▶ Action item: Anywhere the string "janvier" shows up in the listing below, copy the line it is in.

── Dataset records ──

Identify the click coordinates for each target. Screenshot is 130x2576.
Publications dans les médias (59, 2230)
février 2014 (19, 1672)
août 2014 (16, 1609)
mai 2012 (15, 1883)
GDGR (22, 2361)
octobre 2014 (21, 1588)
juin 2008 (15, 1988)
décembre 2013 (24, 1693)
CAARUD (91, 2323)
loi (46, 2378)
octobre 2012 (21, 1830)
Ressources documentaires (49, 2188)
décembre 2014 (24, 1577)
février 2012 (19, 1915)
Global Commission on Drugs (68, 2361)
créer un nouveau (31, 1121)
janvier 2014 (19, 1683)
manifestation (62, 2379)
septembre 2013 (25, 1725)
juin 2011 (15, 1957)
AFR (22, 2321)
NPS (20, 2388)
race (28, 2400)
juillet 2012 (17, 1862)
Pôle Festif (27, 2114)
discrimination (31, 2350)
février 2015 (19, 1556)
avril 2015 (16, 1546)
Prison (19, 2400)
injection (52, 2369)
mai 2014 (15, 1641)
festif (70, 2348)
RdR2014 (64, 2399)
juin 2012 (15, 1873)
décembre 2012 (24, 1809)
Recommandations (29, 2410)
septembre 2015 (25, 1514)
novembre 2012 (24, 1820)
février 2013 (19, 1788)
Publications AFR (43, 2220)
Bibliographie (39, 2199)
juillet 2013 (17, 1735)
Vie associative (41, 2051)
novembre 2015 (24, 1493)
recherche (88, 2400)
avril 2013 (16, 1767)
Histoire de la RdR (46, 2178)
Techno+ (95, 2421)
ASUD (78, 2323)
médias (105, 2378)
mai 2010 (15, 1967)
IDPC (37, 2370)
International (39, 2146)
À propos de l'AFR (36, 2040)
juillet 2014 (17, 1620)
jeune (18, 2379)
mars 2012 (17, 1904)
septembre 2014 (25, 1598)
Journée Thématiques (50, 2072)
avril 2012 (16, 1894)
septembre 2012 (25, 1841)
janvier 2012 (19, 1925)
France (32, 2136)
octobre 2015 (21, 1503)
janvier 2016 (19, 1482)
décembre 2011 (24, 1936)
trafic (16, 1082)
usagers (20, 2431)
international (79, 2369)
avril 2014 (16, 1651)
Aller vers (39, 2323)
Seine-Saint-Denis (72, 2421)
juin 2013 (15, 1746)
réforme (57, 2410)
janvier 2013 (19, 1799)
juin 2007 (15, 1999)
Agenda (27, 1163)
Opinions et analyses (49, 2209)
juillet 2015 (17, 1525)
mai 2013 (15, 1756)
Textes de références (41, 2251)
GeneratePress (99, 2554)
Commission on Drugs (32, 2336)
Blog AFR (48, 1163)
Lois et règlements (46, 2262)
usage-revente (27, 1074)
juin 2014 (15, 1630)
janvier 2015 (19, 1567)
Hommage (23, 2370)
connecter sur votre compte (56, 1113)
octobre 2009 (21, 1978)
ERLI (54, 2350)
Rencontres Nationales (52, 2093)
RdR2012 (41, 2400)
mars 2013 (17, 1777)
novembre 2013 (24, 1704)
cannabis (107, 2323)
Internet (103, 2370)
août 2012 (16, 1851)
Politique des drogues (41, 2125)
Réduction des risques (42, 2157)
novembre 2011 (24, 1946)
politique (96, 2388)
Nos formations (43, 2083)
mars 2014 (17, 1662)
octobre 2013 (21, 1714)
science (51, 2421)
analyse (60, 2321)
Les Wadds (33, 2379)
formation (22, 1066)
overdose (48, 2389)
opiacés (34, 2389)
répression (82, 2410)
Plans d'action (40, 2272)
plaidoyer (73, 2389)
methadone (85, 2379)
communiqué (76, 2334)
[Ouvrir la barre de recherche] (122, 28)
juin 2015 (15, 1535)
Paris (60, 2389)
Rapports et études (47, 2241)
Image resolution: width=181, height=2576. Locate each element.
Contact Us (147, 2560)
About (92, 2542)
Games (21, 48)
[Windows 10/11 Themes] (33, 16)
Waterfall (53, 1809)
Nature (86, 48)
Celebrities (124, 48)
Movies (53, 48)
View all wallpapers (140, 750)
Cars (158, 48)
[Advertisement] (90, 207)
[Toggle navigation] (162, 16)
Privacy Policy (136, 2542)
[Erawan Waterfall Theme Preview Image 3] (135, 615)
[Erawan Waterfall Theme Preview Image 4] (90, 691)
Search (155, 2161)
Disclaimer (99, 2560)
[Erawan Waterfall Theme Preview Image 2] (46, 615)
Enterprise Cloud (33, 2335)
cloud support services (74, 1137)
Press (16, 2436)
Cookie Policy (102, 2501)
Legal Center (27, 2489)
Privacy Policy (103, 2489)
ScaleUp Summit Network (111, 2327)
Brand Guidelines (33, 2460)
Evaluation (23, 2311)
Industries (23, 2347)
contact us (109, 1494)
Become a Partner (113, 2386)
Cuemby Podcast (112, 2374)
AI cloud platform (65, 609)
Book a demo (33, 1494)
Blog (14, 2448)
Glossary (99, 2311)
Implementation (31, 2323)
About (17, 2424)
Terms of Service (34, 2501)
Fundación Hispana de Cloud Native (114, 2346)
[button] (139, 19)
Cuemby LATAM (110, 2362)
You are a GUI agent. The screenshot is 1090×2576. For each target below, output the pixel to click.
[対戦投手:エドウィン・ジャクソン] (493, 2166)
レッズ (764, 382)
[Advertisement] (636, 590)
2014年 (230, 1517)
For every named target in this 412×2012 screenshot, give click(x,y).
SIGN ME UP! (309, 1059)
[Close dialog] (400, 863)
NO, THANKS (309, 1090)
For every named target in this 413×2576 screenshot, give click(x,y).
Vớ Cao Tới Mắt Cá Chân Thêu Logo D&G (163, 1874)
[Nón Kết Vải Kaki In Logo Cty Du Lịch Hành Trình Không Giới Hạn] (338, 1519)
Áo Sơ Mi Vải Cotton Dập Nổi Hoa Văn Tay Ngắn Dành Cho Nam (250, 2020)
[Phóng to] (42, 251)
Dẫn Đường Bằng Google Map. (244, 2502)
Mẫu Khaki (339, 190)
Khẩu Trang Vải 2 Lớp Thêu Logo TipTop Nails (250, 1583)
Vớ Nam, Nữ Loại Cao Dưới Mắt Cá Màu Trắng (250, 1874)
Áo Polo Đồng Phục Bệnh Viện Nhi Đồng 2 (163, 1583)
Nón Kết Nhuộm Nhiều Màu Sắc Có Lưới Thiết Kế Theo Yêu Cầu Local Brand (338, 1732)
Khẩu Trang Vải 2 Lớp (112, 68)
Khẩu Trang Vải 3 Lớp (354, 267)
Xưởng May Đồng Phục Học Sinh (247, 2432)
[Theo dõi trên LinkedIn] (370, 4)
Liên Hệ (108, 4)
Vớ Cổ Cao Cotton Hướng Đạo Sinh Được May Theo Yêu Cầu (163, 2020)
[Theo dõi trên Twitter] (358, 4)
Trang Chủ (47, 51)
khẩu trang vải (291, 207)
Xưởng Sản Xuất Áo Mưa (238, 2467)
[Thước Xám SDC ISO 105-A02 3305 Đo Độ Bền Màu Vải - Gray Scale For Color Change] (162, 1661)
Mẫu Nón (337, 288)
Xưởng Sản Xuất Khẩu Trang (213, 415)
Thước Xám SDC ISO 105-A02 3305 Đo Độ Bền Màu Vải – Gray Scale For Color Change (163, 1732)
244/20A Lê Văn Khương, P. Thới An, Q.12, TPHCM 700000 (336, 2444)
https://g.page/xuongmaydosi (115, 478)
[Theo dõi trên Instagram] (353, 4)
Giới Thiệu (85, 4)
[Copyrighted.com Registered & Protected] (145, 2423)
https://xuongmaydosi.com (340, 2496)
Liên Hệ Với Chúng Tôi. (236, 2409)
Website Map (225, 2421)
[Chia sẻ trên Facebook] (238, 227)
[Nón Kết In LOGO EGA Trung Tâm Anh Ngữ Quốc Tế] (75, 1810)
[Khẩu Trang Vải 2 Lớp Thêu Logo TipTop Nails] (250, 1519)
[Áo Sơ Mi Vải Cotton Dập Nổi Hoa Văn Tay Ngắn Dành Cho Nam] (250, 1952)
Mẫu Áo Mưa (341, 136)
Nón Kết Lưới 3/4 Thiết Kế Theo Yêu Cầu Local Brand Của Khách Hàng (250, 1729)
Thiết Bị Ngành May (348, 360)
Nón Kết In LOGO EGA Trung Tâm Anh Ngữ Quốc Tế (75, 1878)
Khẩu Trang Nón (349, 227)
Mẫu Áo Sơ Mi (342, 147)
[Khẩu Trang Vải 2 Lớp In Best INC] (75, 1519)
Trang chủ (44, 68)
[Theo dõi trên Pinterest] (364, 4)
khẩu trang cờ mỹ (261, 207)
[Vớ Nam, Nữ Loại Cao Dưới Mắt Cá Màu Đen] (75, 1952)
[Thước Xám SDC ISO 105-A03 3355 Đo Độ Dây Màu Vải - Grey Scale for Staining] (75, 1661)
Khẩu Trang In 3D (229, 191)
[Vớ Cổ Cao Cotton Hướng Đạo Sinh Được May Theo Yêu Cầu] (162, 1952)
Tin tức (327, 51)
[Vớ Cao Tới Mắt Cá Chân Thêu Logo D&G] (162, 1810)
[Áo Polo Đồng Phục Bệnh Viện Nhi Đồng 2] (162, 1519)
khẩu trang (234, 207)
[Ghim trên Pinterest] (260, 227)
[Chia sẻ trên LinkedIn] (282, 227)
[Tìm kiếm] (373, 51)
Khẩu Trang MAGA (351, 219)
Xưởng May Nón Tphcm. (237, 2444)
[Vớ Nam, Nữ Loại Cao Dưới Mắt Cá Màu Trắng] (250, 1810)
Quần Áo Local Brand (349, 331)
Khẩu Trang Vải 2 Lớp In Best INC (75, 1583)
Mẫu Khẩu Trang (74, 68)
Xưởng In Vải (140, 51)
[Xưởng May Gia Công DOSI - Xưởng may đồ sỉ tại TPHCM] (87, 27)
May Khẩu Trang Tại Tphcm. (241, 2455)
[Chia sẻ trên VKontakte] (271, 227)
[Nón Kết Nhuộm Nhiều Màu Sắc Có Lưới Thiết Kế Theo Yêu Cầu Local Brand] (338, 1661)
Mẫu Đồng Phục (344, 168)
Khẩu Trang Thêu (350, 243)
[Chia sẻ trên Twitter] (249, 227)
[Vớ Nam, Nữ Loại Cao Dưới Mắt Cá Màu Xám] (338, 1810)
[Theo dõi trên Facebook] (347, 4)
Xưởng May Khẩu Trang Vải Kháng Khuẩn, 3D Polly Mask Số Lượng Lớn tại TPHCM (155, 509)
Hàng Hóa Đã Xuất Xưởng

───

▶ Answer space:
janvier 2014 (19, 1683)
janvier 2012 (19, 1925)
janvier 2016 (19, 1482)
janvier 2013 (19, 1799)
janvier 2015 (19, 1567)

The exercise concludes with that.